Dre Sivertson : Bien sûr.

La sénatrice Andreychuk : Nous croyons que la Loi de l’impôt est compliquée et qu’elle doit être simplifiée, mais l’ensemble du milieu des soins médicaux fait face à encore plus de problèmes avec le vieillissement de la population, les changements démographiques et les différences culturelles. Cependant, en Saskatchewan, une partie du problème est que nous formons des médecins qui sont venus parce qu’ils ont été acceptés à l’école de médecine, et naturellement ils risquent de retourner d’où ils sont venus.

L’autre aspect est celui des spécialités qui sont attirantes. Nous avons d’excellentes spécialités dans lesquelles vous pouvez poursuivre votre formation, mais vous devez vraiment quitter la province pour certaines autres spécialités qui sont absolument nécessaires. Je soutiens que nous n’en avons même pas encore assez au Canada, alors cela fait partie du contexte, et nous cherchons à garder les médecins en Saskatchewan. Diriez-vous comme moi que le problème n’est pas qu’en Saskatchewan, et que c’est un problème qui touche l’ensemble des soins de santé?

Dre Sivertson : Absolument. Je suis ici pour vous parler de la Saskatchewan, mais c’est en effet un problème à l’échelle du pays.

Parmi les choses que la Saskatchewan fait, il y en a une que je trouve excitante, et c’est que nous essayons d’obtenir que nos diplômés soient formés à l’extérieur de Saskatoon et Regina, car nous savons qu’ils vont plus probablement travailler là où ils sont formés.

J’ai été formée dans un centre de soins tertiaires et mon intention était d’aller à Prince Albert, à l’époque, un centre de soins secondaires, ce qui fait que je me trouvais incroyablement brave. Vous sortez de votre zone de confort; vous n’avez pas le même soutien constant que dans les hôpitaux. Imaginez que vous alliez de plus en plus loin; plus la région est éloignée, plus les gens sont nerveux de travailler de façon indépendante ou d’aller exercer dans de tels cadres.
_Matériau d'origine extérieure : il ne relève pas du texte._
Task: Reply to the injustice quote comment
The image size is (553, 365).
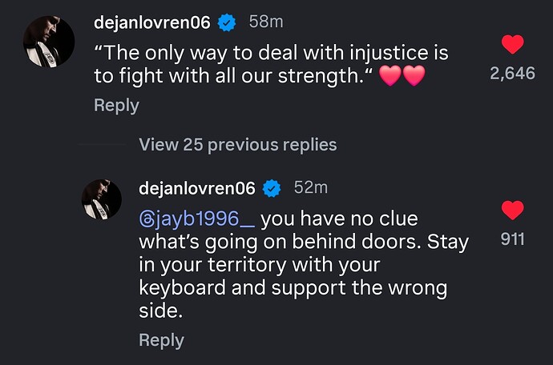Action: [x=116, y=105]
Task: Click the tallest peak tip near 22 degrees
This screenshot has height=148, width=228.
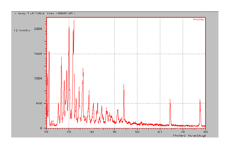Action: (x=74, y=20)
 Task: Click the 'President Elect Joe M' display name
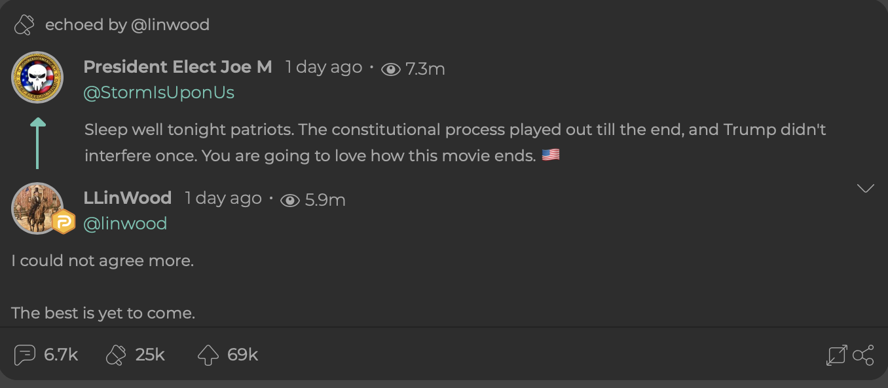177,67
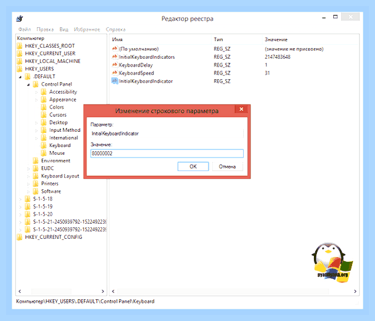Image resolution: width=375 pixels, height=321 pixels.
Task: Collapse the .DEFAULT tree node
Action: click(21, 77)
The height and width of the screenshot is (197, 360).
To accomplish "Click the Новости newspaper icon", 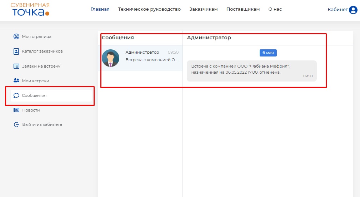I will pyautogui.click(x=16, y=110).
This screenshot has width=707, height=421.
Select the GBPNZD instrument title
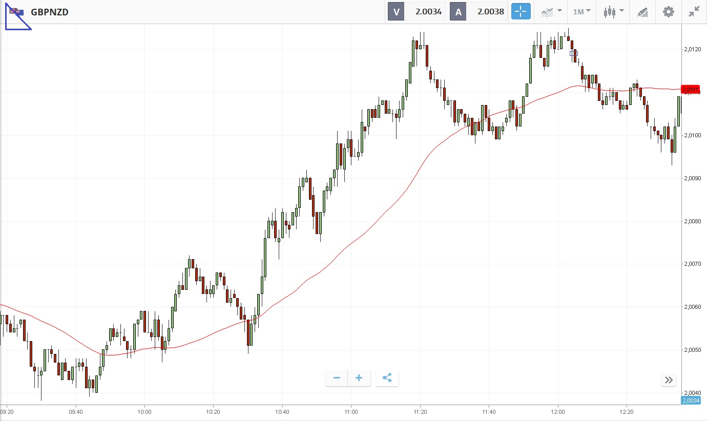coord(50,12)
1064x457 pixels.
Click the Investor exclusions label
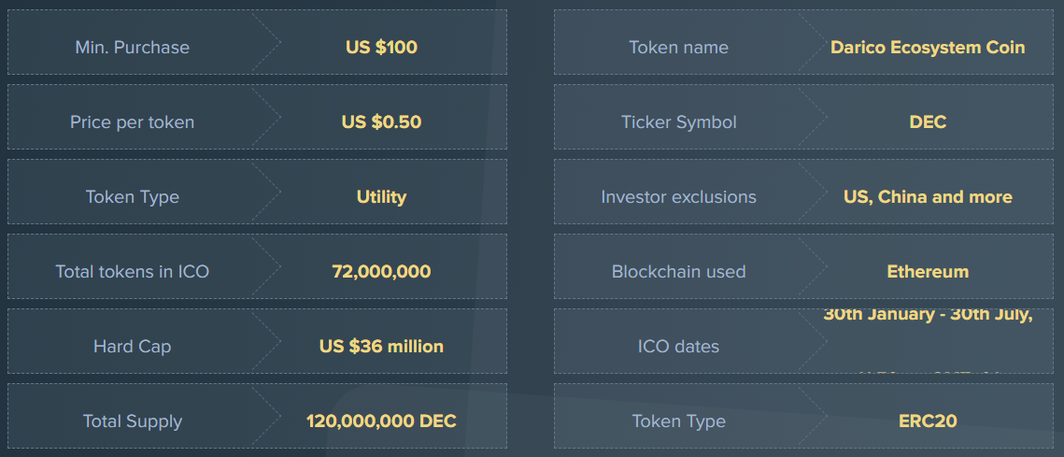678,197
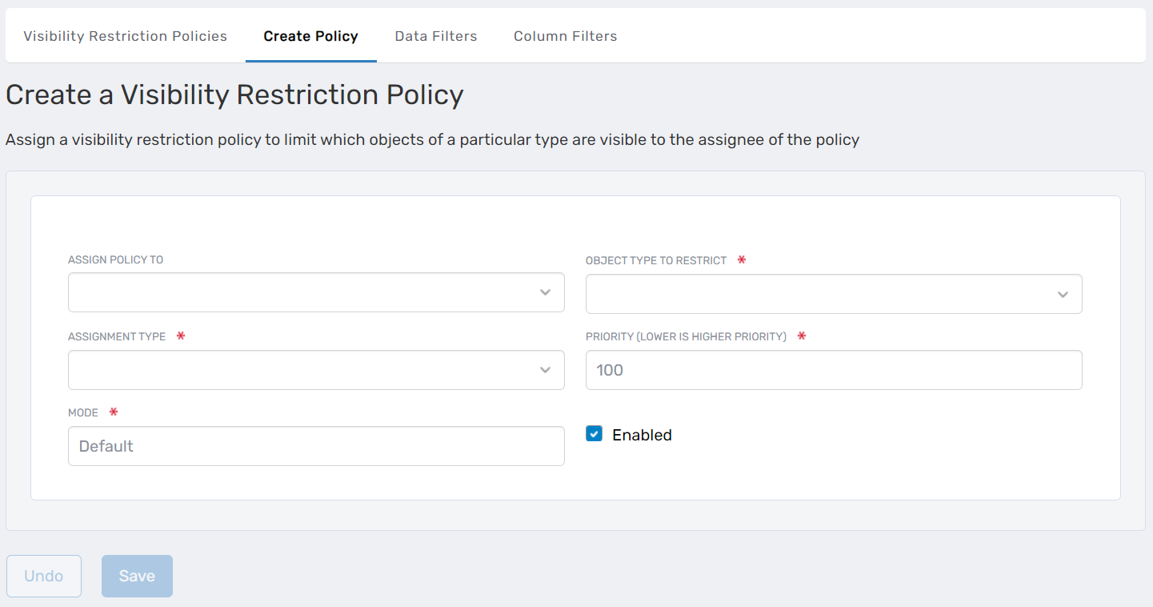The height and width of the screenshot is (607, 1153).
Task: Click the Mode field showing Default
Action: 316,446
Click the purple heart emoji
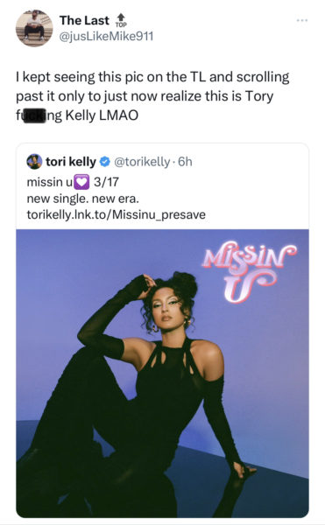 81,182
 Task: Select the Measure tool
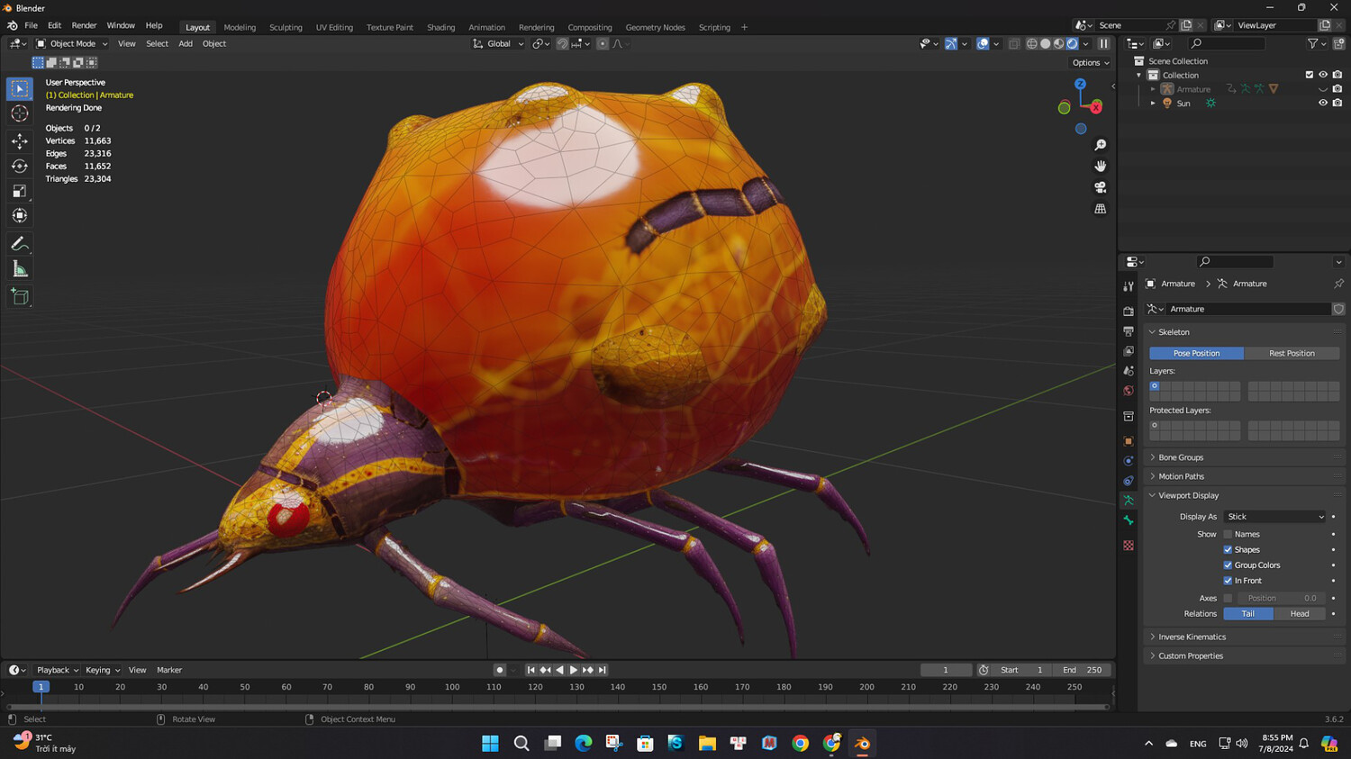click(20, 269)
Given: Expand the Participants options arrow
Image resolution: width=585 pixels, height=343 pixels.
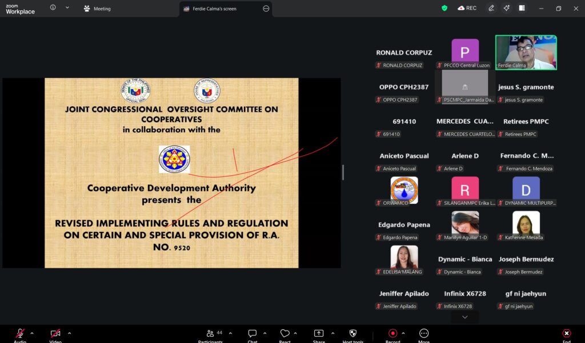Looking at the screenshot, I should (230, 333).
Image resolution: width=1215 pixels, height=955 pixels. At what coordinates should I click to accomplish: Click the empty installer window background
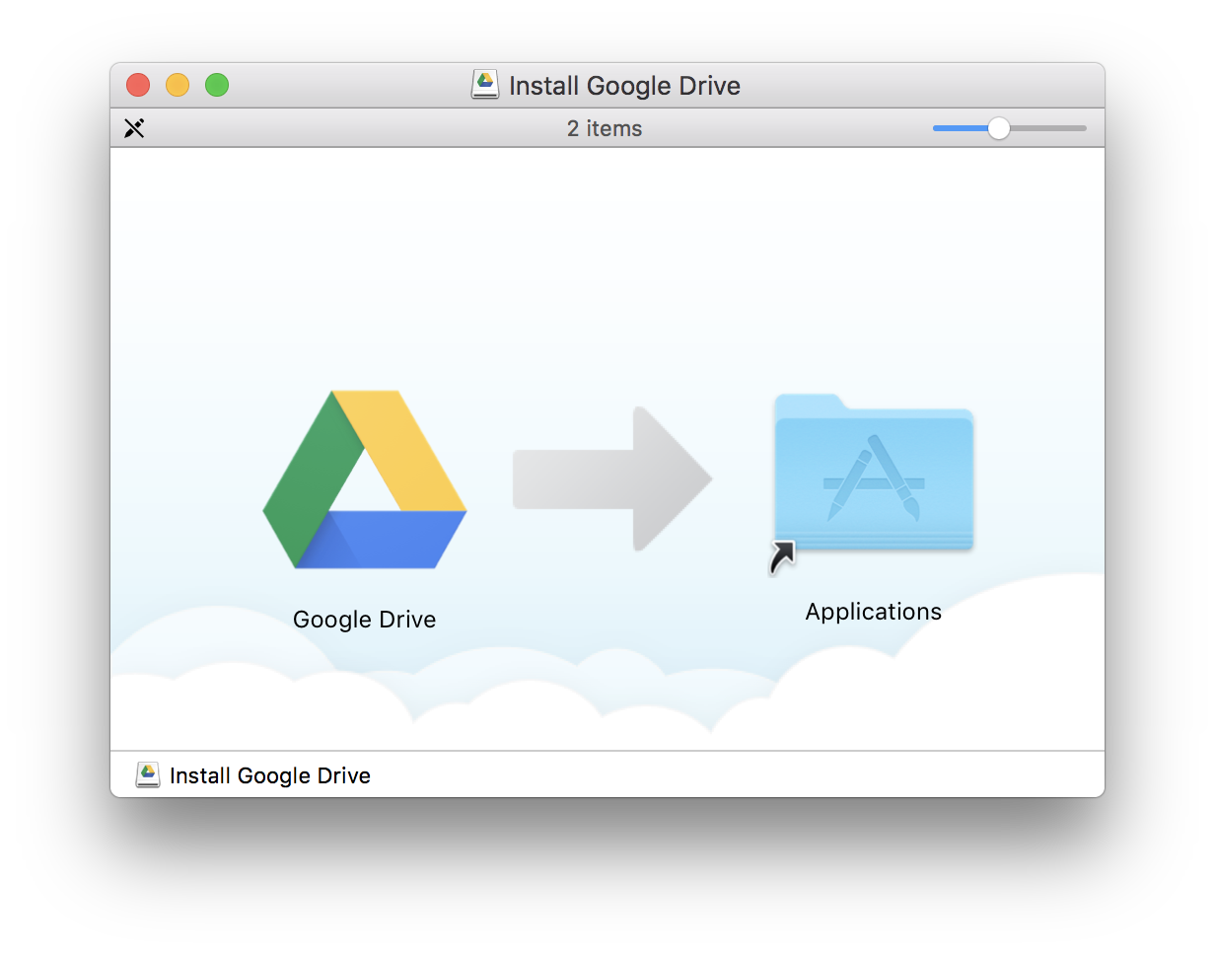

Nous travaillons très fort depuis un bon moment à faire la promotion d’un modèle d’enseignement médical décentralisé qui permet d’envoyer nos propres diplômés en périphérie. Nous voyons les résultats de cela, mais il y a en ce moment un ralentissement. Nous travaillons à réaliser une certaine réorganisation du système de santé. Vous avez tout à fait raison: le système a été conçu il y a plus de 60 ans, et il ne permet pas de dispenser les soins nécessaires de nos jours.

Nous avions en fait conclu des ententes avec notre gouvernement provincial sur la façon d’aller de l’avant avec certains projets pilotes. Toutes ces choses ont pratiquement été freinées parce que la capacité de financer ce travail est maintenant en jeu. Les médecins financent eux-mêmes une grande partie du système, et nous voyons que des gens ont bien trop peur de continuer à s’exposer et à innover.

Le sénateur Mockler : Docteure, il ne fait aucun doute que vous nous avez beaucoup informés et éduqués. Je crois que votre témoignage a aussi été instructif pour votre profession, d’un océan à l’autre.